++++ Study material

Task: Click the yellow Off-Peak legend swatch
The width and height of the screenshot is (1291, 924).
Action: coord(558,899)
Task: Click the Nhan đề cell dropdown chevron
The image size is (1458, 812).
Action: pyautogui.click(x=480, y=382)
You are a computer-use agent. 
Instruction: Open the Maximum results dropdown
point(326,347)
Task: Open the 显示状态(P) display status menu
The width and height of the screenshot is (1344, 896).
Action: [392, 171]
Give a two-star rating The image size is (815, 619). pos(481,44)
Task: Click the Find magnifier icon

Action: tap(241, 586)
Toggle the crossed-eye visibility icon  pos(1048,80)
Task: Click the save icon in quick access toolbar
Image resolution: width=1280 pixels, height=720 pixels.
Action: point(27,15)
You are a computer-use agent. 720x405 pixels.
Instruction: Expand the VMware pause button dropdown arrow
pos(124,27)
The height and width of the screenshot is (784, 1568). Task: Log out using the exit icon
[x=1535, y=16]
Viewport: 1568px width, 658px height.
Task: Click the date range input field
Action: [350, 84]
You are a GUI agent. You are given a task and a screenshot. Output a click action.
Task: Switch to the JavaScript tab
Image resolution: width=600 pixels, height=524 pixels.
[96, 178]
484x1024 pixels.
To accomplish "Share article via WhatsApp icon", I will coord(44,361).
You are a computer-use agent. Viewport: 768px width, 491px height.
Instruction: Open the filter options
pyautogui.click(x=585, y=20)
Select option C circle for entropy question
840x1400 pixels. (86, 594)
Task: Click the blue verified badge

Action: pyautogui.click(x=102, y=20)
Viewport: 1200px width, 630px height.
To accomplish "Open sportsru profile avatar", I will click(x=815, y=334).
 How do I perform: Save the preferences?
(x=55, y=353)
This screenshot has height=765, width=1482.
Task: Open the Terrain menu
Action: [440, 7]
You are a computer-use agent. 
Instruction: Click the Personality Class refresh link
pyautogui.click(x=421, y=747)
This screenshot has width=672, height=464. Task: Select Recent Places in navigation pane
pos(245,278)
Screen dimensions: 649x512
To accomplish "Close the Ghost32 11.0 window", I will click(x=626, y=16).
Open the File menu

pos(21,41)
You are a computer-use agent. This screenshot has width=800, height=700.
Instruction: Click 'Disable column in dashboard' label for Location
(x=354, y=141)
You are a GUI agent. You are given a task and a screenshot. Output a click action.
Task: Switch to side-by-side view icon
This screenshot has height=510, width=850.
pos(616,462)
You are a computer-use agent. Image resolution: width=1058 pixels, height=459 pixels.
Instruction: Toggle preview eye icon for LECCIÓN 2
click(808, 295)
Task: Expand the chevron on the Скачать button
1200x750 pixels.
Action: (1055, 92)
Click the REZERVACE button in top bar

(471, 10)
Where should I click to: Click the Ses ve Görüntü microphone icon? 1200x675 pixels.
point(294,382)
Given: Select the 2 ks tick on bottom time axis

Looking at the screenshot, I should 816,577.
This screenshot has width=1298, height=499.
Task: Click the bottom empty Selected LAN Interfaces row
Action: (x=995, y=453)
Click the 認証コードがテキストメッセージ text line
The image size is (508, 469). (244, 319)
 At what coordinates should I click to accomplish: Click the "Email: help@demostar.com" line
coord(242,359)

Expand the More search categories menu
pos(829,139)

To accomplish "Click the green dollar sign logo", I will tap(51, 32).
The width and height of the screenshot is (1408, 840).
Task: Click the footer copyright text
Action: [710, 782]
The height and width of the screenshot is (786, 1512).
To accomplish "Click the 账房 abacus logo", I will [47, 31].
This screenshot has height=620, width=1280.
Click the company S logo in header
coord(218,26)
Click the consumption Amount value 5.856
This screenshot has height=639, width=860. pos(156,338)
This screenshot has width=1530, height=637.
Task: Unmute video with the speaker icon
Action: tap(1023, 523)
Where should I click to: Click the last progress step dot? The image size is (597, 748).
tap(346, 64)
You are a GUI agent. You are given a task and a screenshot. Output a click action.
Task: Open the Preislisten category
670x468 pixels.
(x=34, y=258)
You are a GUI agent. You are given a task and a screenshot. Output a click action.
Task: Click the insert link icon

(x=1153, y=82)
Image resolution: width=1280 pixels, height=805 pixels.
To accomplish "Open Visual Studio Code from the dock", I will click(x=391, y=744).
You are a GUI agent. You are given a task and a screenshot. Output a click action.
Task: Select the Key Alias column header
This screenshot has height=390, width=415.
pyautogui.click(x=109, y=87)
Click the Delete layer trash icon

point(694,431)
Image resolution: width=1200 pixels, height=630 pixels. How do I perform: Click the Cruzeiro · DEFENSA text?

++++++++

- _Your goal_
Which lines in the records above contain the word "computer"? Return each of them.

- _Problem solution_
You are a computer-use agent. 
You are a computer-use agent. 720x405 pixels.
You are a computer-use agent. Viewport: 768px width, 491px height.
You are a computer-use agent. 
You are a computer-use agent. This screenshot has width=800, height=700.
You are a computer-use agent. Image resolution: width=1058 pixels, height=459 pixels.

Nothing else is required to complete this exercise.